The first grandchild.

The first grandchild.

Naivety and I will always be linked.

People who love me find this to be a charming part of my personality.

My ego hates it. 

I continually forget about this characteristic flaw of mine. 

 

Then life reminds me loudly.

I am shocked each time. 

It is a ridiculous cycle. 

 

We were going to have a baby.

Exciting times!

We called the MIL.

He talked and I listened.

 

Of course, she was so happy.

She was emotional and excited. 

She was really excited.

She was so excited...

 

She moved back to Ontario. 

 

(You just inhaled didn’t you?  I did more than that let me tell you.)

 

I tried to remain optimistic. 

He was realistic. 

And yet, even his realism...

We were both naive. 

 

I thought the new grand baby would change things.

I hoped  the MIL would now see us as the adults we really were.

I believed the baby would consume her perseverating ideologies. 

I had faith, the baby would fix the odd relationship we had with the MIL.

 

But...no.

 

So...apparently, not all women have a natural ability with babies. 

Who knew?

I assumed, a woman, who was a Mother, who had raised a child...

Go figure? 

And of course,

Not all new Moms are as...we can call it protective since I can hear this. 

(I can admit...I was a lot nutty about my babe’s...EVERYTHING.)

It wasn’t a good mix. 

 

The MIL couldn’t wait to take the baby for a walk in her stroller.

I got her ready and carried her out to the stroller. 

I was feeling fairly confident  ok about this. 

I was taking deep breaths. 

 

Just before they left she showed me a note she had in her pocket.

It told the person who may find her collapsed on the street, where the baby lived. 

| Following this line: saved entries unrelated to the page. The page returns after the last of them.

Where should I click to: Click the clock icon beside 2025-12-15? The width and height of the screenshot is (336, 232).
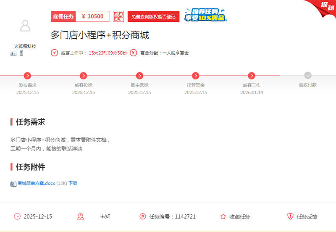(x=17, y=216)
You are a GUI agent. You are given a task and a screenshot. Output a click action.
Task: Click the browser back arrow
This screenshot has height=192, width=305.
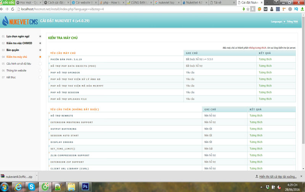[x=3, y=9]
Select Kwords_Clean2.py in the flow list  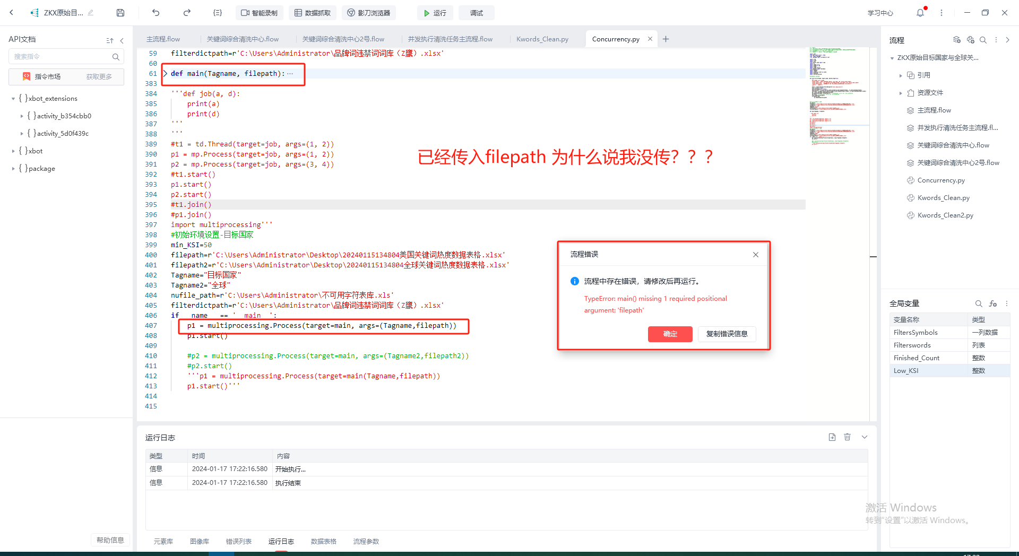point(945,215)
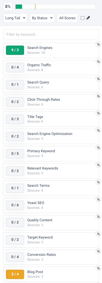Click the 8% score indicator

[8, 7]
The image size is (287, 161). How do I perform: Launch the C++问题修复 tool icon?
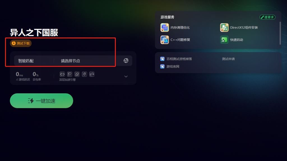point(165,40)
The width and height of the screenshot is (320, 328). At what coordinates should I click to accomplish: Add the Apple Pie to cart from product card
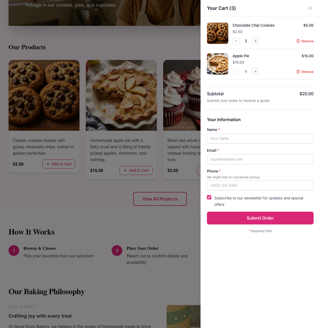tap(136, 170)
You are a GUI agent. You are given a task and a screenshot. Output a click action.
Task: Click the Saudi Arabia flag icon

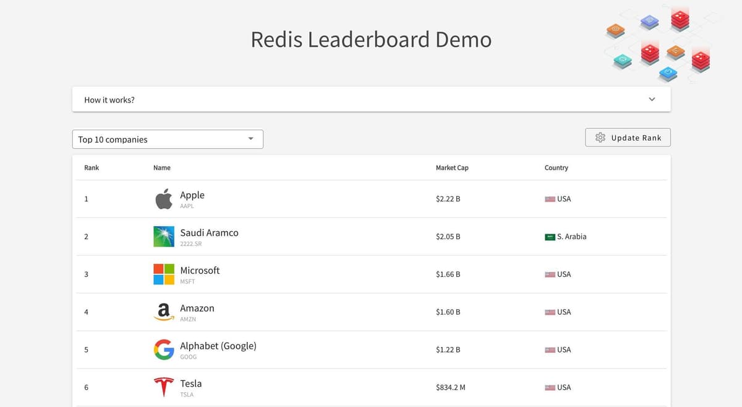click(550, 237)
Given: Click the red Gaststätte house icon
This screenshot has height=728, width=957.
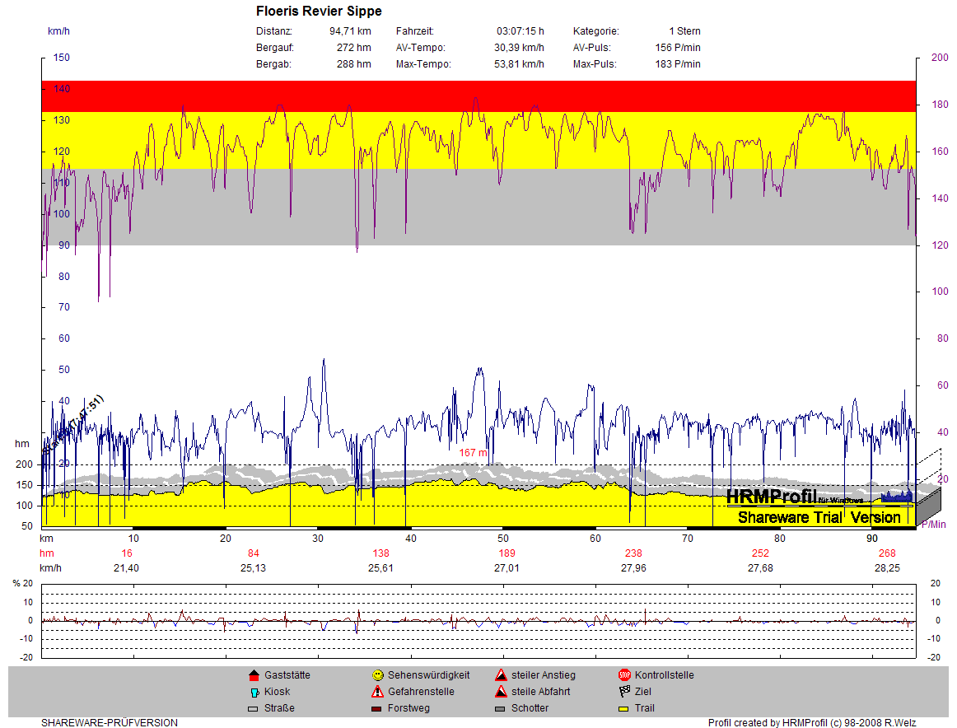Looking at the screenshot, I should pos(254,675).
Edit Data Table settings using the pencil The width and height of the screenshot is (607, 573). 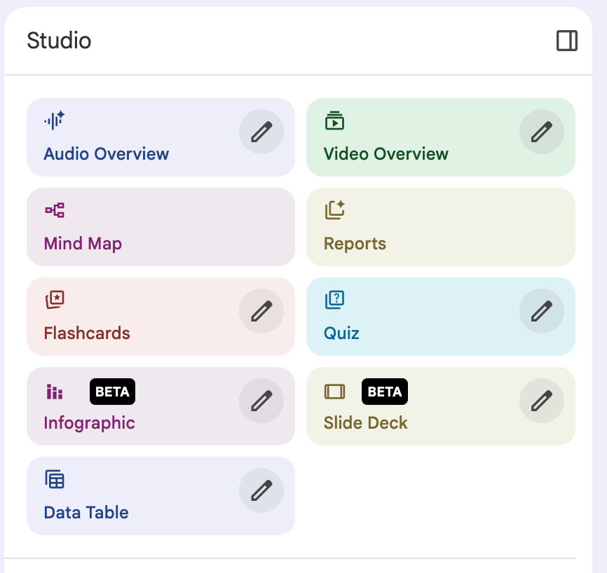[x=261, y=490]
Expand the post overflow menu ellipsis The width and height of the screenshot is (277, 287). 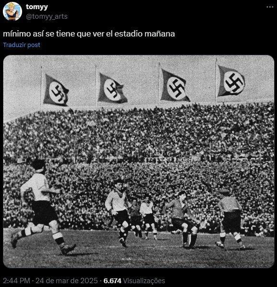tap(270, 7)
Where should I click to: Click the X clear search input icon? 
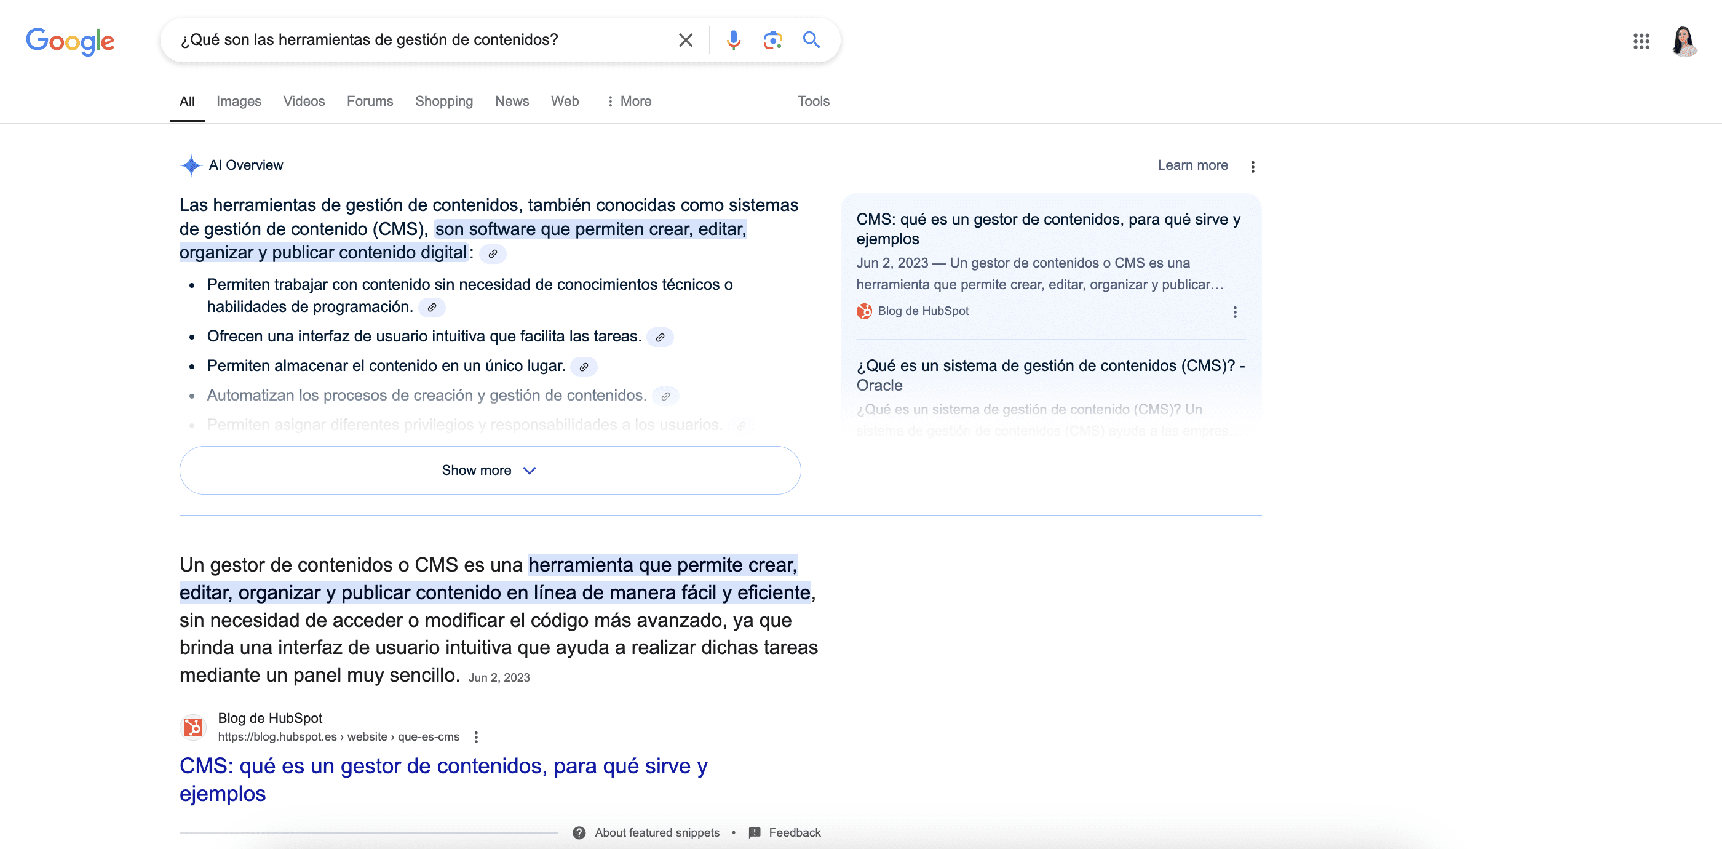tap(683, 41)
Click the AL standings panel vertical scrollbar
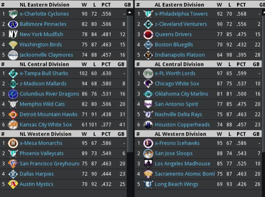265x197 pixels. coord(263,99)
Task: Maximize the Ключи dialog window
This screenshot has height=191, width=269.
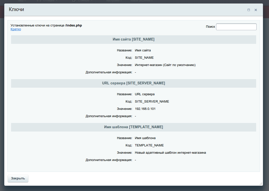Action: pyautogui.click(x=249, y=10)
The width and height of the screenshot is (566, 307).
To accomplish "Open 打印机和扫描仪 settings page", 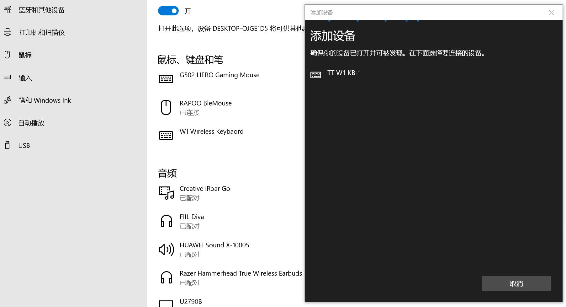I will [41, 33].
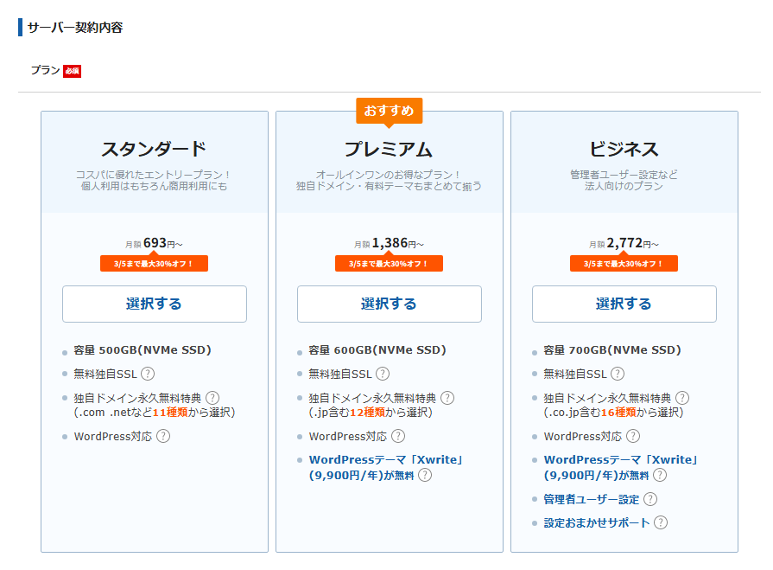Viewport: 773px width, 570px height.
Task: Select the スタンダード plan with 選択する
Action: pyautogui.click(x=155, y=304)
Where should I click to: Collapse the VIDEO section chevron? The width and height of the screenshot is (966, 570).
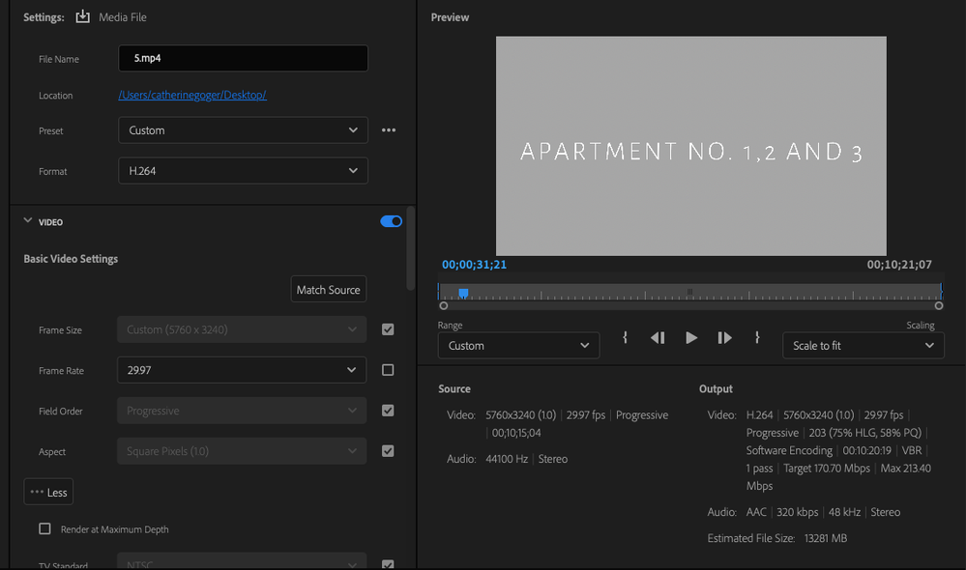[28, 221]
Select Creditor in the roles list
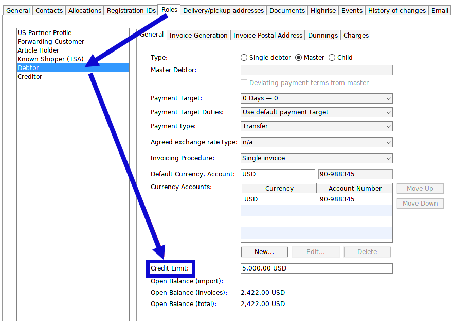This screenshot has width=471, height=321. point(30,76)
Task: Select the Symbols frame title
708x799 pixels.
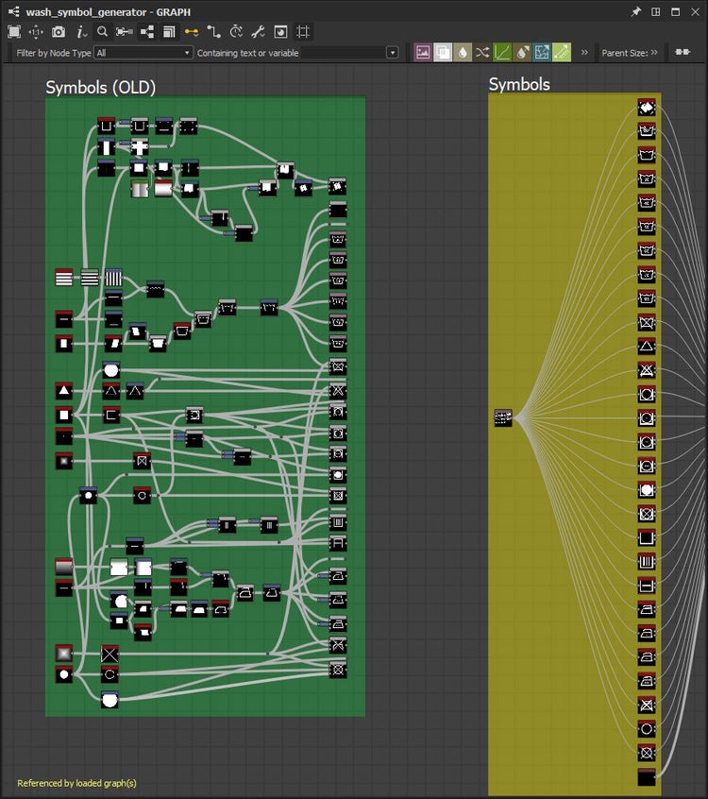Action: (518, 84)
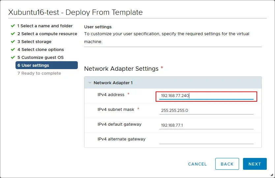Click step 7 Ready to complete
275x178 pixels.
pyautogui.click(x=39, y=73)
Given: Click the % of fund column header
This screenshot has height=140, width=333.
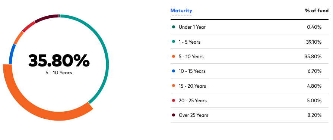Looking at the screenshot, I should tap(317, 10).
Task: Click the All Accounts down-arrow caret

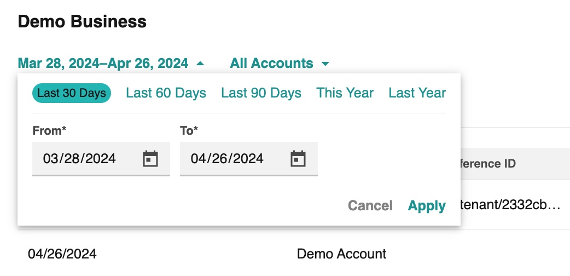Action: pos(325,64)
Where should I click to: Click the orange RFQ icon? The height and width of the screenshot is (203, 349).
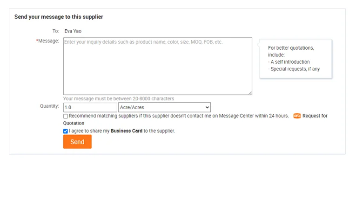(x=297, y=116)
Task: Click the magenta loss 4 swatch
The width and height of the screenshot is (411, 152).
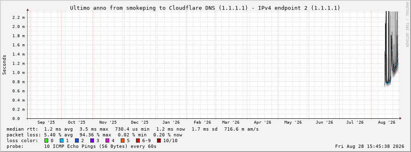Action: 107,140
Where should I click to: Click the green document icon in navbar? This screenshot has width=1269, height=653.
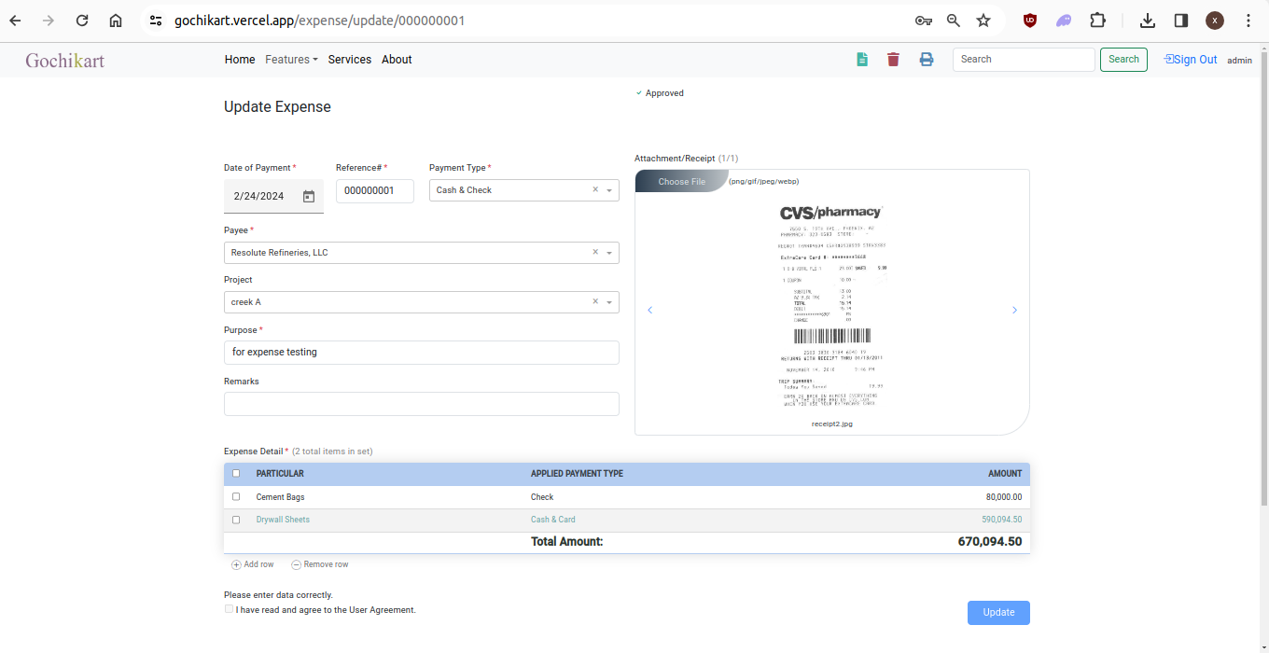pos(862,60)
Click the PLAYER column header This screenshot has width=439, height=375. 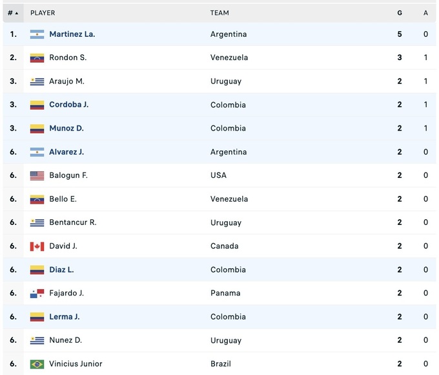click(x=43, y=13)
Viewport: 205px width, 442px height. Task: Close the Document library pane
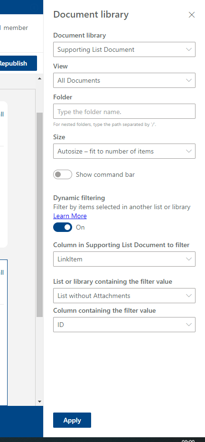click(x=192, y=15)
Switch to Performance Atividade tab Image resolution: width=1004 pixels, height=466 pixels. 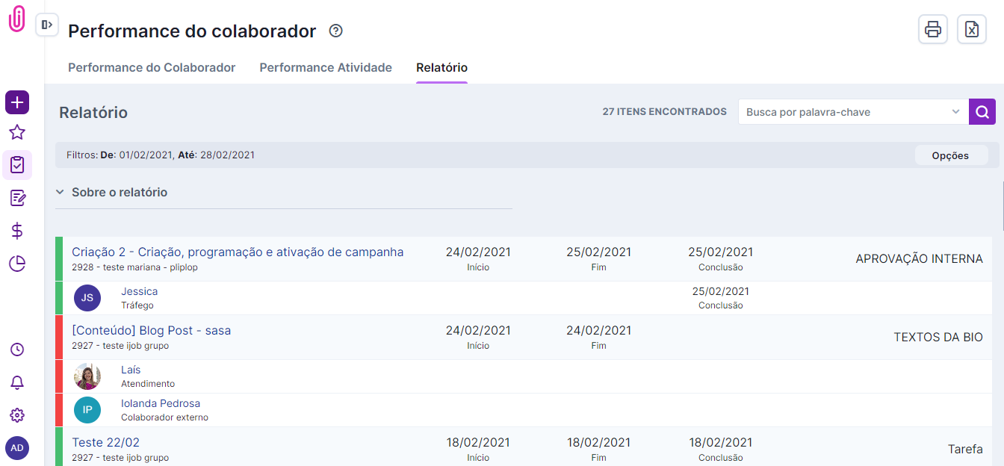(326, 68)
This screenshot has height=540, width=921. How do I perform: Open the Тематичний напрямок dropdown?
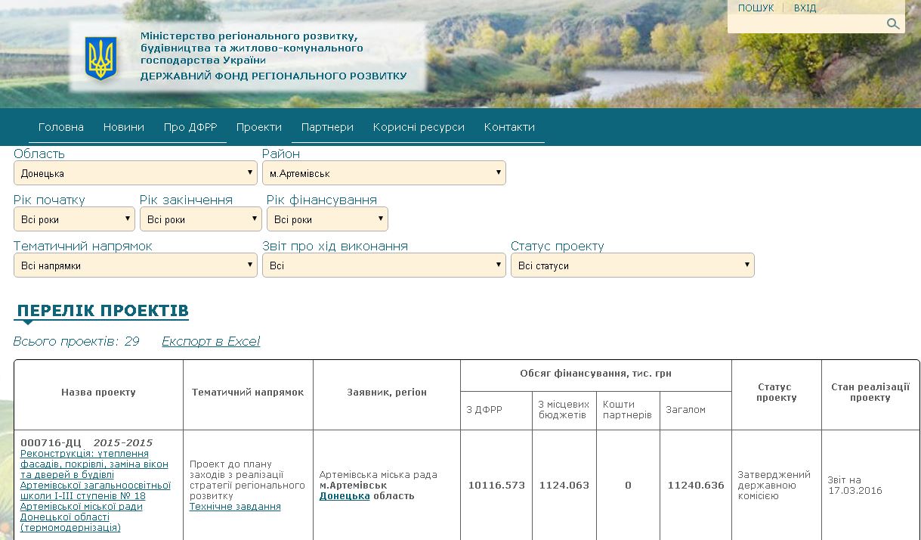point(136,265)
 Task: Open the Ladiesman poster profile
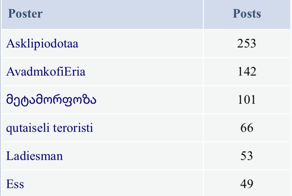(x=35, y=156)
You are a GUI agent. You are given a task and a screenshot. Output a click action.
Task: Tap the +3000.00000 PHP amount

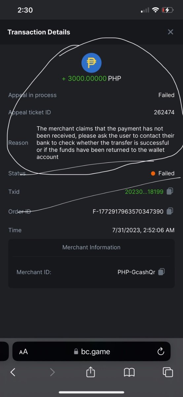coord(92,78)
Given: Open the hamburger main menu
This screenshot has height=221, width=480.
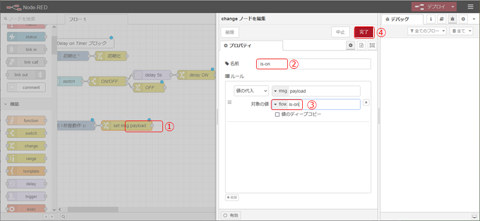Looking at the screenshot, I should click(x=470, y=6).
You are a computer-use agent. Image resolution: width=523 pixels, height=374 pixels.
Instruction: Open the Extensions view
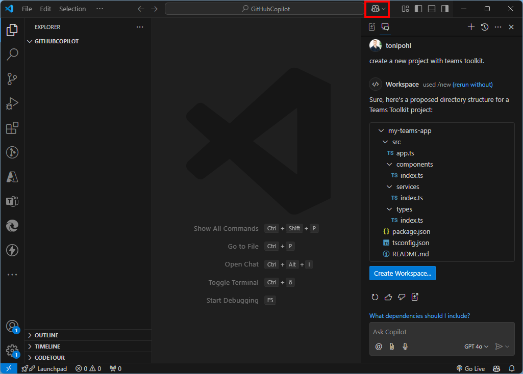(x=11, y=128)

 And with that information sharing completed, off she went with my child.

 

I ran into the house to get my shoes.

What the hell?  Collapse? 

 

I followed my MIL as she pushed my daughter about our village. 

I used my best ninja moves.

She was none the wiser, but, I was stressed to the maximum. 

I just couldn’t wait to hold my child safely in my arms again.

 

From that visit on,

When the MIL suggested she was taking the baby for a walk,

We all put our shoes on.

He KNEW the rules. 

He was wise and followed them. 

 

Next challenge:   Changing the baby. 

Of course you can, MIL. 

Lesson #2: 

Disposable diapers are not easier to use than cloth diapers with pins.

There are big decisions to make...

Put the adhesive strips right on the baby’s stomach or on the diaper itself? 

Fail.

 

 Next:  Dressing the infant. 

Takes some logic I guess.

Pants over sleepers could be a thing I suppose. 

How about that backwards sweater look?

Fail.

 

Next:  Basic health and safety.

Also, doesn’t always come naturally.

Crystal chime, held above infant on floor. 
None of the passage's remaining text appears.